### Exercise objective
Please transcribe exactly, and only, the lines of the data below between the line holding "The width and" and the line holding "This screenshot has width=781, height=805.", inclusive.

### Data for this exercise
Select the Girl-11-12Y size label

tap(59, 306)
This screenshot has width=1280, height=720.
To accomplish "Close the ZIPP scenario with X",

...

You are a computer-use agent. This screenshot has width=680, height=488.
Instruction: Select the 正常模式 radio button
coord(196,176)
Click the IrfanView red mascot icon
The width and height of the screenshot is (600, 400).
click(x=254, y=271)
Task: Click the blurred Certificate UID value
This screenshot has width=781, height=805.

...

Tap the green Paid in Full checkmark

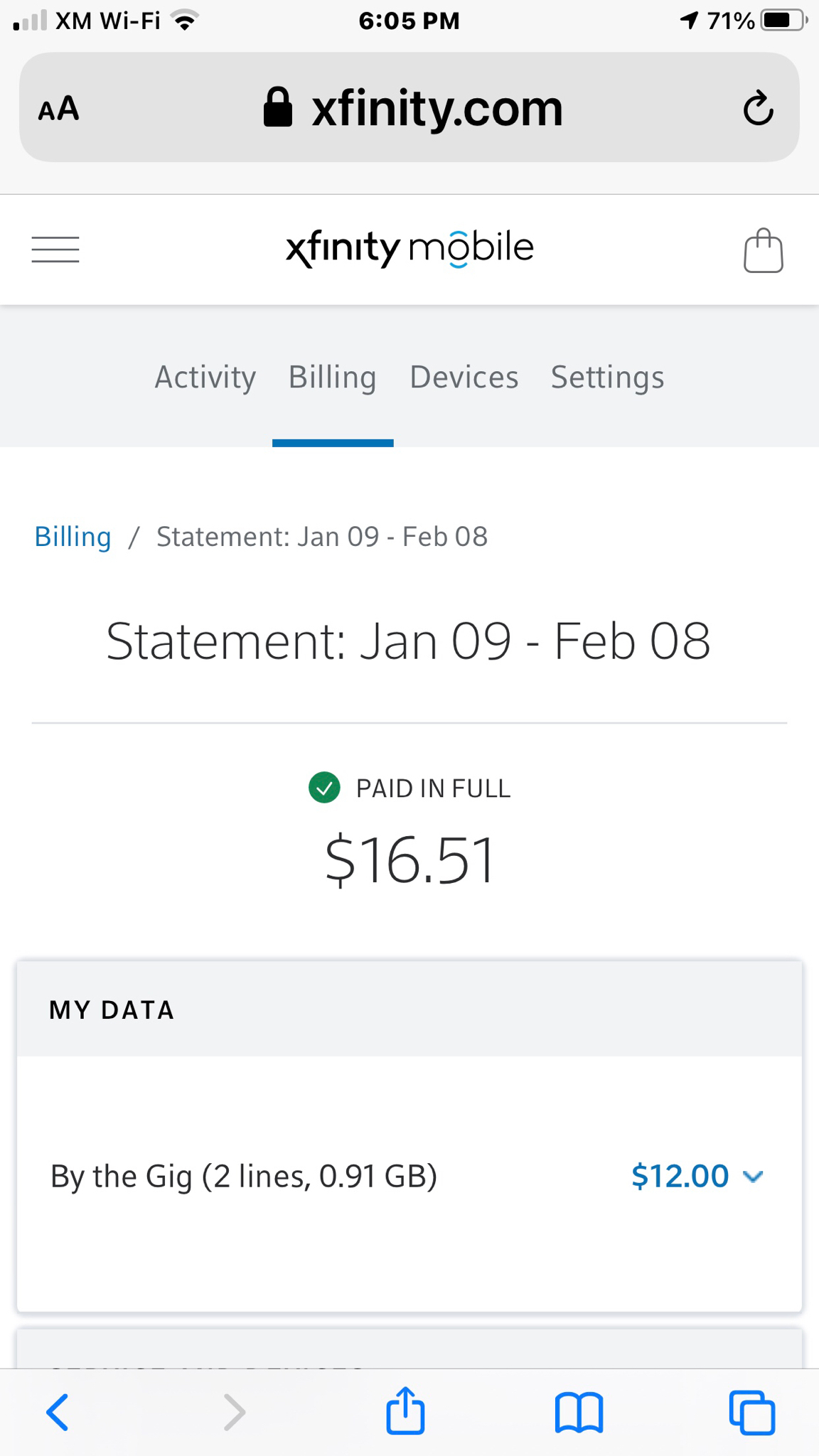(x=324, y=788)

### The completed task
The width and height of the screenshot is (600, 400).
click(x=254, y=271)
Task: Click the blurred Certificate UID value
This screenshot has width=781, height=805.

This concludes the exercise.